- Text passage -
The Rwanda Correctional Service (RCS) is seeking support that would make it possible for convicts to walk out of jail equipped with skills that would see them rebuild their lives and avoid being repeat offenders, the service's Deputy Commissioner General Jeanne Chantal Ujeneza has said.
Addressing members of the parliamentary standing committee on foreign affairs, Ujeneza outlined the needs of her institution which she said was determined to change the attitude of those that it's sent, making them more responsible citizens.
Ujeneza said RCS continues to face a logistical challenge when convicts require medical attention saying that it also has security risks.
"If we had health facilities within the premises, it would significantly improve security and cut down on the logistical challenges. Transporting inmates to Muhima, Kibagabaga, Kanombe, Ndera, CHUK hospitals and supplying their meals when they are admitted is tasking," she said.
She however pointed out that discussions were ongoing with the Ministry of Health to set up what she termed as 'medicalized health centers' within the premises that are equipped with doctors that can care for non-surgical cases.
Ujeneza said that while RCS was committed to supporting all those interested in pursuing their education while incarcerated, there was still a challenge in following up those released after they have performed well.
"We have a good record, especially with the juveniles, but we still have a challenge where the children pardoned are released and most don't continue with their education, others cannot be tracked and the rest go back to being housemaids," she said.
She called on stakeholders, especially religious and local leaders, to help follow-up on these youths and encourage them to continue with their education.
She pointed out that RCS was preparing a comprehensive program that would see at least 2,400 adult inmates acquire skills in five centers that will soon be put up in different prisons.
"We have had discussions with repeat offenders and the response to why they are back in jail is always that they do had been, for instance, selling drugs again because they had no other choice. By giving them skills, we are preventing such scenarios," she said.
In the same meeting with the parliamentarians, the Minister of Justice; Johnston Busingye told the MPs that the government is concentrating more on correction than punishment.
"We want someone to be accountable for the bad choices that they have made but also on the other hand, walk out of prison when they are better. We think that correcting is more sustainable that handing down sentences," he said.

- Exercise 1 -
According to the article on the Rwanda Correctional Service, why does the service want to give adult inmates skills before release?
- Exercise 2 -
Copy the part of the article on the Rwanda Correctional Service starting at "Ujeneza said that" and ending at "have performed well.".

- Dataset section -
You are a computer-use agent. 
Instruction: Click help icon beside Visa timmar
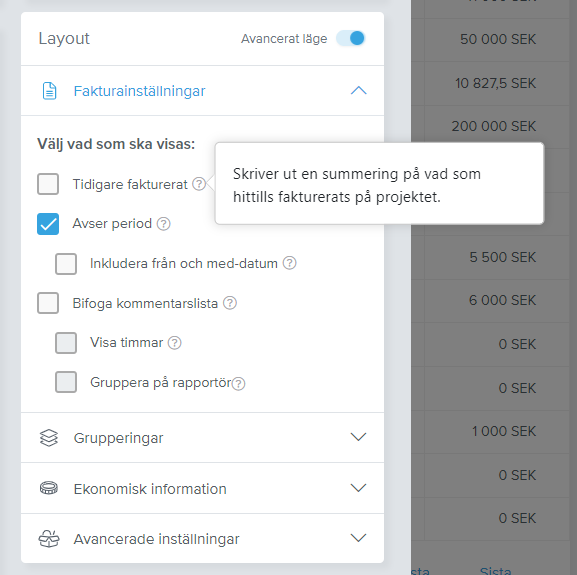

- Solution 1 -
Repeat offenders have said they returned to jail because, with no other choice, they went back to activities such as selling drugs. Giving inmates skills is meant to prevent this, so they can rebuild their lives and avoid reoffending.

- Solution 2 -
Ujeneza said that while RCS was committed to supporting all those interested in pursuing their education while incarcerated, there was still a challenge in following up those released after they have performed well.